Monday, 24 March 2025

Fiscal Rules

The economy is positively shrinking, and borrowing is not far off double what had been expected, but Rachel Reeves is still there. There really must be no one else. Well, no one else who usefully did not understand the money supply, anyway.

The issuing of currency is an act of the State, which is literally the creator of all money. As a sovereign state with its own free-floating, fiat currency, the United Kingdom has as much of that currency as it chooses to issue to itself, with readily available fiscal and monetary means of controlling any inflationary effect, means that therefore need to be under democratic political control. The responsibility of the Government is to ensure the supply of goods and services to be purchased with that currency.

It is impossible for the currency-issuing State to run out of money. Money “lent” to the Treasury by the Bank of England is money “lent” to the State by the State; such “debt” will never be called in, much less will bailiffs be sent round. Call this “the Magic Money Tree” if you will. There is no comparison between running the economy and managing a household budget, or even a business. There is no “national credit card” to “max out”. “Fiscal headroom” is only the gap between the Government’s tax and spending plans and what would be allowed under the fiscal rules that it sets for itself and changes frequently.

That is what both fiscal policy and monetary policy are for: to give the currency its value by controlling inflation to a politically chosen extent while discouraging certain politically chosen forms of behaviour, and while encouraging others, including economic equality, which is fundamental to social cohesion and thus to patriotism. There is no debt. It is an accounting trick. The Treasury, which is the State, has issued bonds to the Bank of England, which is the State. Even if those bonds were held by anyone else, then the State could simply issue itself with enough of its own free-floating, fiat currency to redeem them. Say it again that there is no debt.

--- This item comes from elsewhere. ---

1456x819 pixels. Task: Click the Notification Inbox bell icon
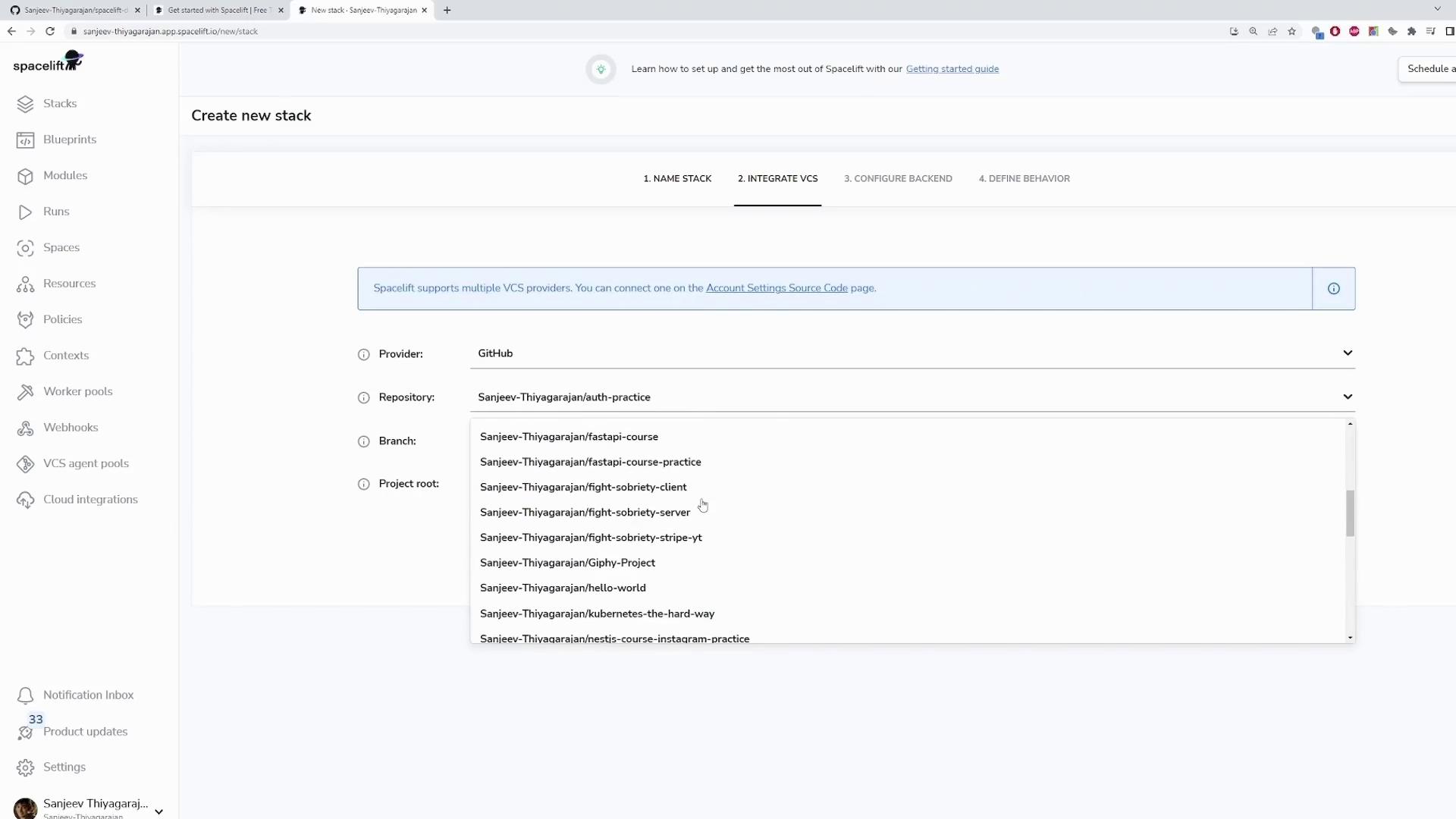click(25, 695)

Taxation is not where the State’s money comes from. Nothing is “unaffordable”, every recession is discretionary on the part of the Government, and there is no such thing as “taxpayers’ money”. Within and under that understanding, a tax of one to two per cent on assets above £10 million could abolish the two-child benefit cap 17 times over, while merely taxing each of Britain’s 173 billionaires down to one billion pounds per head would raise £1.1 trillion, an entire year’s tax take. The taxation of unearned income at the same rate as earnings, as was the case under Margaret Thatcher and Nigel Lawson, could easily abolish the two-child benefit cap as advocated by Nigel Farage and Suella Braverman, restore the £20 per week uplift to the Universal Credit two in five claimants of which were in work, and extend that uplift to disability benefits, all of which would inject money directly into the consumer economy. And so on.

There is no case whatever for cutting the benefits of the sick and disabled as if that would cure them or find them jobs, for retaining the two-child benefit cap, for withdrawing the Winter Fuel Payment from anyone, for increasing workers’ bus fares by 50 per cent, for failing to freeze Council Tax, for threatening to abolish the single person discount, for increasing employers’ National Insurance contributions so as to destroy charities and small businesses while making it impossible for big businesses to take on staff or to increase wages, for forcing working farmers of many decades’ standing who formally inherited their parents’ farms to sell them to giant American agribusinesses, or for any other form of austerity. There is an unanswerable economic and moral case for the full compensation of, among others, the victims of Orgreave, Grenfell Tower, the Windrush scandal, the Post Office scandal, and the contaminated blood scandal, as well as the WASPI women.